> _TASK DETAILS_: Find each line in the entries below that contains the word "Point", and copy those lines in full.

> _PROVIDED DATA_:

_ _ _

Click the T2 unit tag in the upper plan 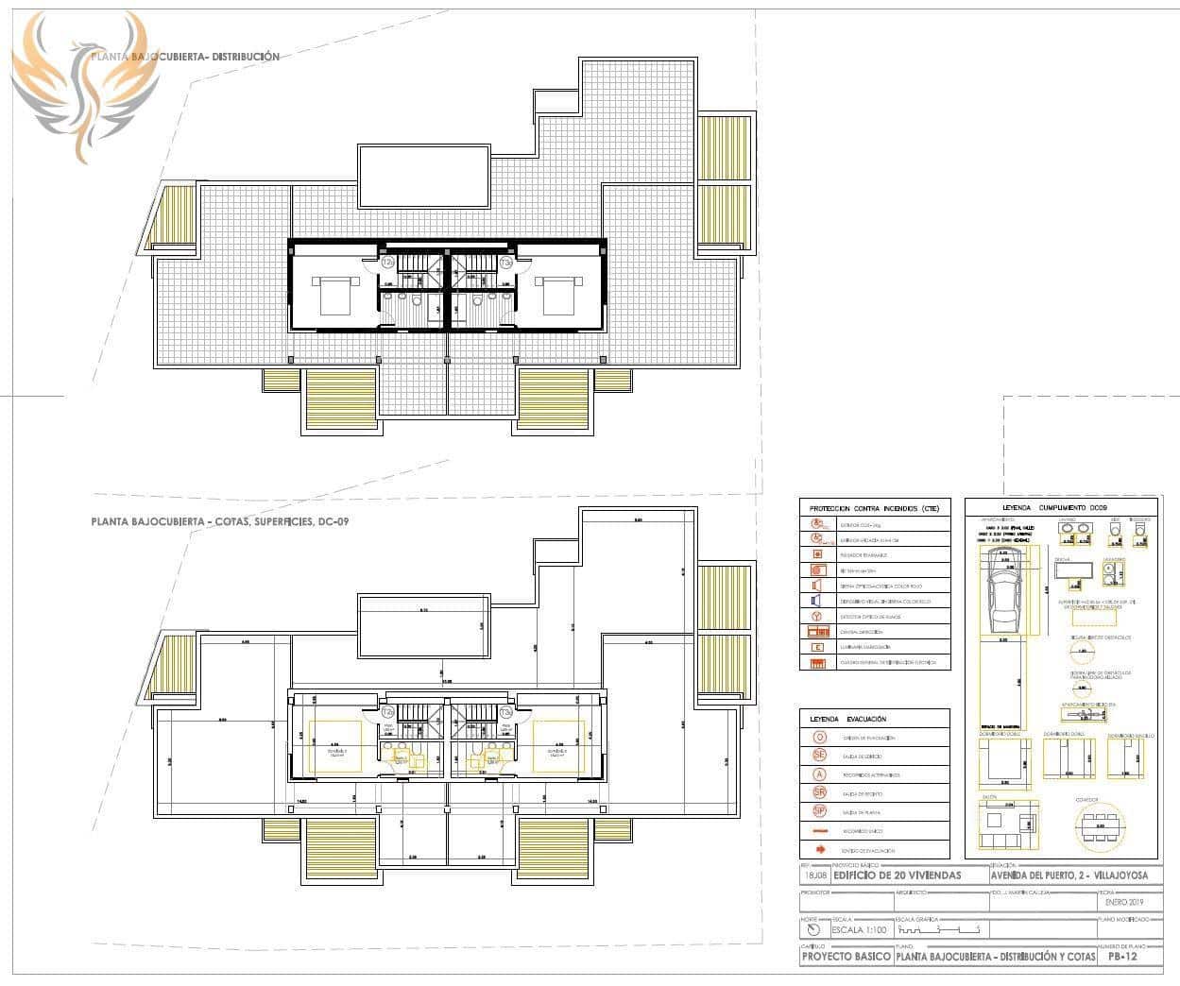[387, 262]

_ _ _

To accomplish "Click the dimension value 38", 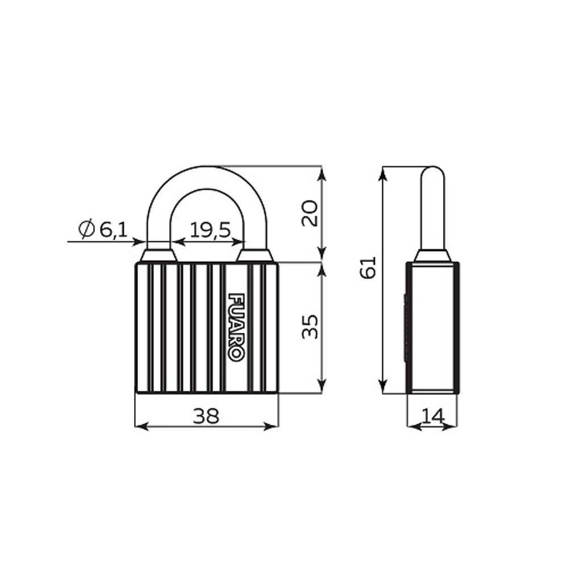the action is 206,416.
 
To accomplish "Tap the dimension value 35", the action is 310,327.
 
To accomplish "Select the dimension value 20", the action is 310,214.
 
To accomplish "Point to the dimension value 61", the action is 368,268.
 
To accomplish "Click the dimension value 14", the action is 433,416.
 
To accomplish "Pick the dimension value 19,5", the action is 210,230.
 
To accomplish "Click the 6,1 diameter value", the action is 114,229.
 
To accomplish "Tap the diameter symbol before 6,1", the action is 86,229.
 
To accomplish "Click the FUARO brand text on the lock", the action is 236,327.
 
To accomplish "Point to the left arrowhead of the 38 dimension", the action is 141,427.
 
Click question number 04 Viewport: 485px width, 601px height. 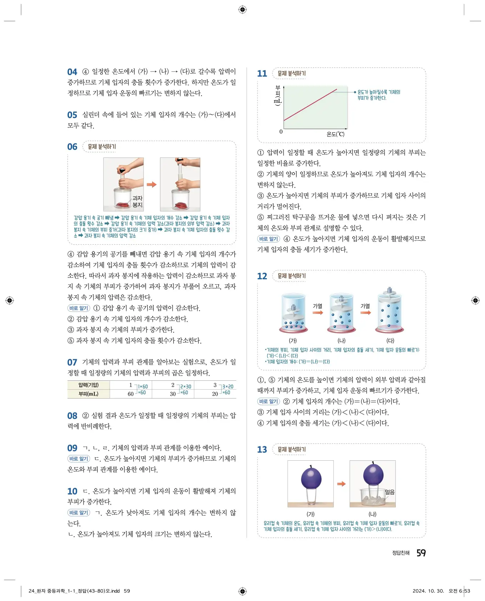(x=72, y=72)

_ _ _

> _IN RESPONSE_:
To accomplish "Point to the dimension value 61", the action is 368,268.
To accomplish "Point to the left arrowhead of the 38 dimension", the action is 141,427.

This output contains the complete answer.